Yu Ying, Hou Wanwan, Chen Qingwang, Guo Xiaorou, Sang Leqing, Xue Hao, Wang Duo, Li Jinming, Fang Xiang, Zhang Rui, Dong Lianhua, Shi Leming, Zheng Yuanting
State Key Laboratory of Genetic Engineering, Human Phenome Institute and School of Life Sciences, Fudan University, Shanghai, China.
National Center for Clinical Laboratories, Institute of Geriatric Medicine, Chinese Academy of Medical Sciences, Beijing Hospital/National Center of Gerontology, Beijing, China.
Nat Protoc. 2025 Feb 18. doi: 10.1038/s41596-024-01111-x.
RNA reference materials and their corresponding reference datasets act as the 'ground truth' for the normalization of experimental values and are indispensable tools for reliably measuring intrinsically small differences in RNA-sequencing data, such as those between molecular subtypes of diseases in clinical samples. However, the variability in 'absolute' expression profiles measured across different batches, methods or platforms limits the use of conventional RNA reference datasets. We recently proposed a ratio-based method for constructing reference datasets. The ratio for a gene is defined as the normalized expression levels between two sample groups and produces more reliable values than the 'absolute' values obtained across diverse transcriptomic technologies and batches. Our gene ratios have been used for the successful generation of omics-wide reference datasets. Here, we describe a step-by-step process for establishing RNA reference materials and reference datasets, covering three stages: (1) reference materials, including material preparation, homogeneity testing and stability testing; (2) ratio-based reference datasets, including characterization, uncertainty estimation and orthogonal validation; and (3) applications, including definition of performance metrics, performing proficiency tests and diagnosing and correcting batch effects. This approach established the Quartet RNA reference materials and reference datasets (chinese-quartet.org) that have been approved as the first suite of nationally certified RNA reference materials by China's State Administration for Market Regulation. The protocol can be utilized to establish and apply reference materials to improve RNA-sequencing data quality in diverse clinical settings. The procedure can be completed in 2 d and requires expertise in molecular biology and bioinformatics.

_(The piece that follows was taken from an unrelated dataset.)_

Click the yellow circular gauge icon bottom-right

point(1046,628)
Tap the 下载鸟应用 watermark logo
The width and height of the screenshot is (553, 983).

RNA参考物质及其相应的参考数据集是实验值标准化的“基准真相”,是可靠测量RNA测序数据中内在微小差异(如临床样本中疾病分子亚型之间的差异)不可或缺的工具。然而,在不同批次、方法或平台上测量的“绝对”表达谱的变异性限制了传统RNA参考数据集的使用。我们最近提出了一种基于比率的方法来构建参考数据集。一个基因的比率定义为两个样本组之间的标准化表达水平,比通过不同转录组技术和批次获得的“绝对”值产生更可靠的值。我们的基因比率已成功用于生成全组学参考数据集。在这里,我们描述了建立RNA参考物质和参考数据集的逐步过程,涵盖三个阶段:(1)参考物质,包括物质制备、均匀性测试和稳定性测试;(2)基于比率的参考数据集,包括表征、不确定度估计和正交验证;(3)应用,包括性能指标定义、进行能力验证测试以及诊断和校正批次效应。这种方法建立了四重奏RNA参考物质和参考数据集(chinese - quartet.org),该数据集已被中国国家市场监督管理总局批准为第一套国家级认证的RNA参考物质。该方案可用于建立和应用参考物质,以提高不同临床环境中RNA测序数据的质量。该过程可在2天内完成,需要分子生物学和生物信息学方面的专业知识。